Aku merasa senang karena tidak
memikirkan beban di otakku. Namun setelah 3 bulan berlalu, aku mulai capek juga
kalau tiap hari kaya gini terus. Aku sudah tidak berminat untuk kuliah, aku
ingin sekali bekerja. Sejak kakak tidak tinggal dirumah, keadaan ekonomi rumah
semakin kacau. Kontrakan tidak ada yang membayarnya lagi, sementara gajiku dari
gereja tidak cukup. Dulu aku dan kakak sudah melakukan perundingan dengan ibu.
Aku dan kakak ngekost di jakarta, sementara ibu tinggal di Sumatera bersama
dengan kakaknya. Tapi ibu tidak mau, dia memikirkan anak laki-lakinya harus
tinggal dengan siapa. Ibu tidak pernah mendukung kalau kami pergi meninggalkan
anak laki-laki semata wayangnya itu. Aku kesal, laki-laki pengganti ayah
seharusnya bisa membawa kami dan menafkahi kami. Tapi ini tidak, malah
menyebalkan dan menyusahkan saja!
Aku jadi teringat dengan
kata-katanya di saat hari kematian ayah. Dia bilang akan menjadi pengganti ayah
dan menolak bantuan dari saudara-saudara. Dengan pedenya dia bilang mampu untuk
menghidupkan keluarga.

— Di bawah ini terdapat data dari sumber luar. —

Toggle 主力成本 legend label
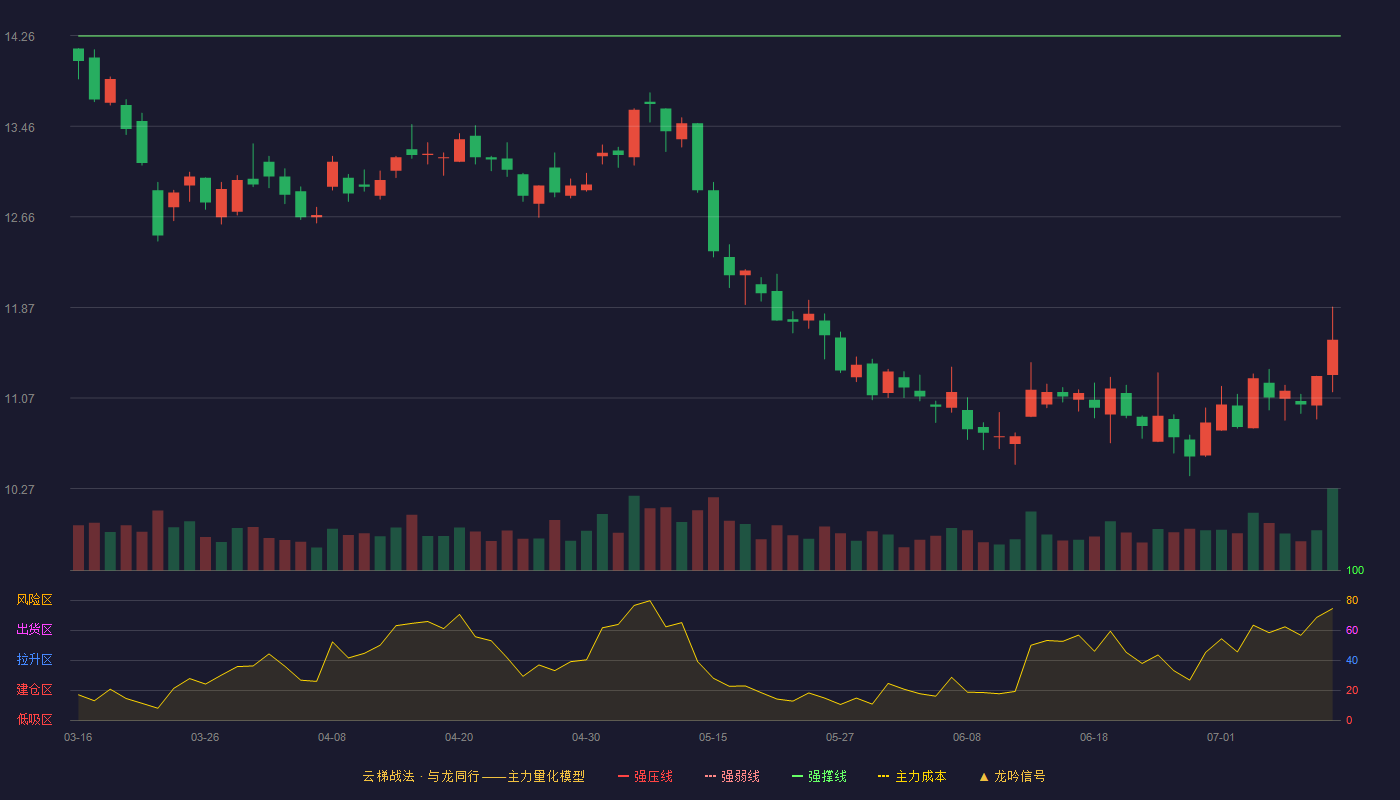 pos(920,776)
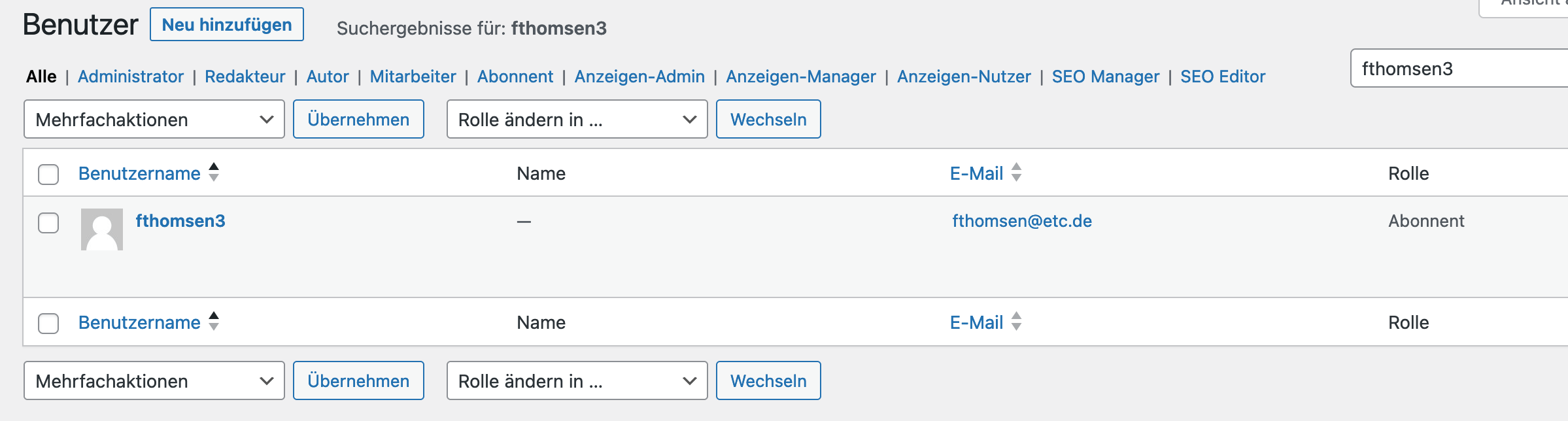The image size is (1568, 421).
Task: Click sort arrows beside bottom Benutzername header
Action: tap(214, 322)
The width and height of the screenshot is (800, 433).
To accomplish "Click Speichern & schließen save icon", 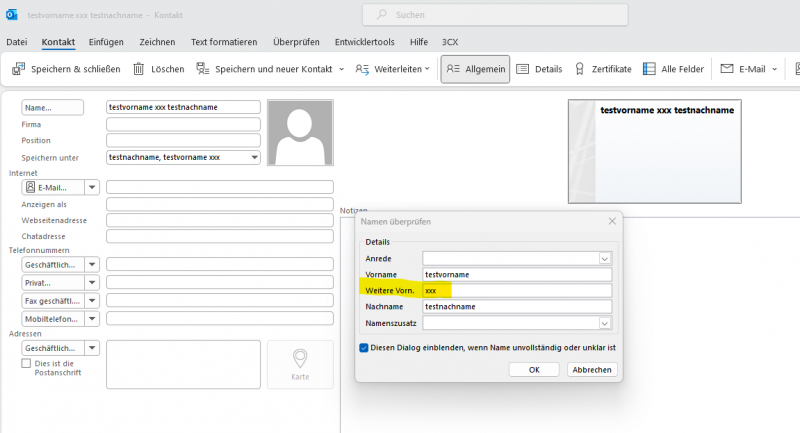I will [x=18, y=69].
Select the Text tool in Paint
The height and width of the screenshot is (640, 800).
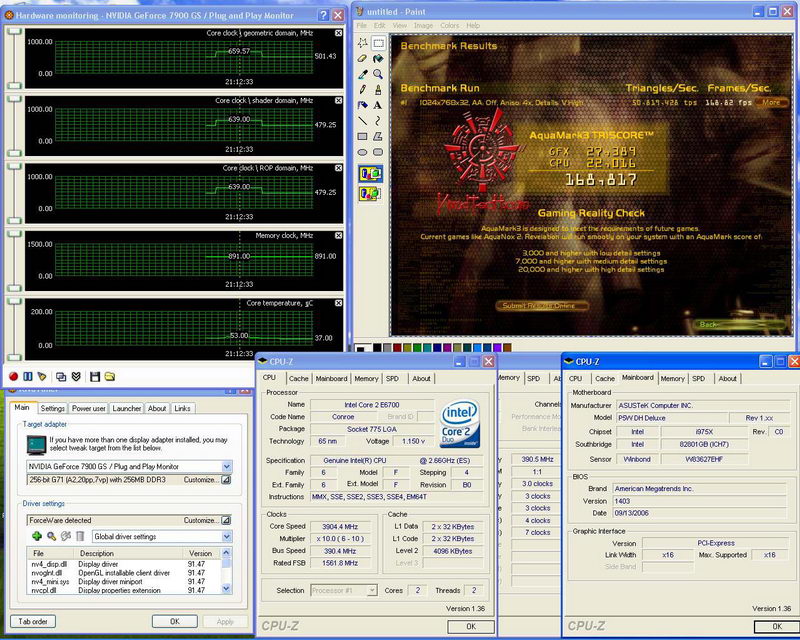tap(379, 105)
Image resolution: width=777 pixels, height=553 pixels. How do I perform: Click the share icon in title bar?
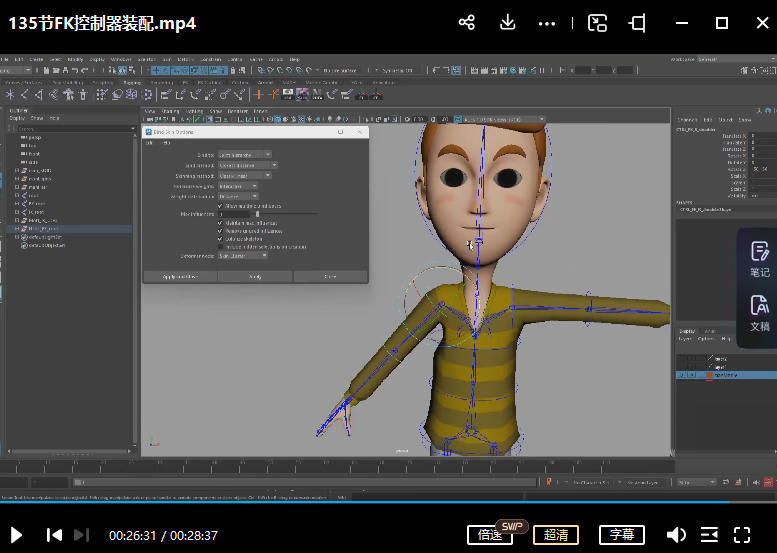pyautogui.click(x=466, y=23)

Selain dia, aku juga kesal dengan saudara-saudara
terutama adik-adik dari ayah yang bilang akan membantu keluarga, khususnya
untuk menyekolahkan aku sampai lulus kuliah. Nyatanya sampai detik ini aku
tidak menerima bantuan itu. Untung saja saat aku SMA aku mendapatkan bantuan
dana dari pemerintah yang aku minta dari wali kelasku. Dan untuk kuliah ini aku
mendapatkan beasiswa penuh sampai lulus kalau nilai ipk ku minimal 3. Yaahh..
seperti itulah. Aku juga tidak akan mau meminta bantuan mereka. Lebih baik aku
mati ketimbang menjadi pengemis meminta-minta kepada mereka yang selalu
memandang remeh kepada keluarga ayah.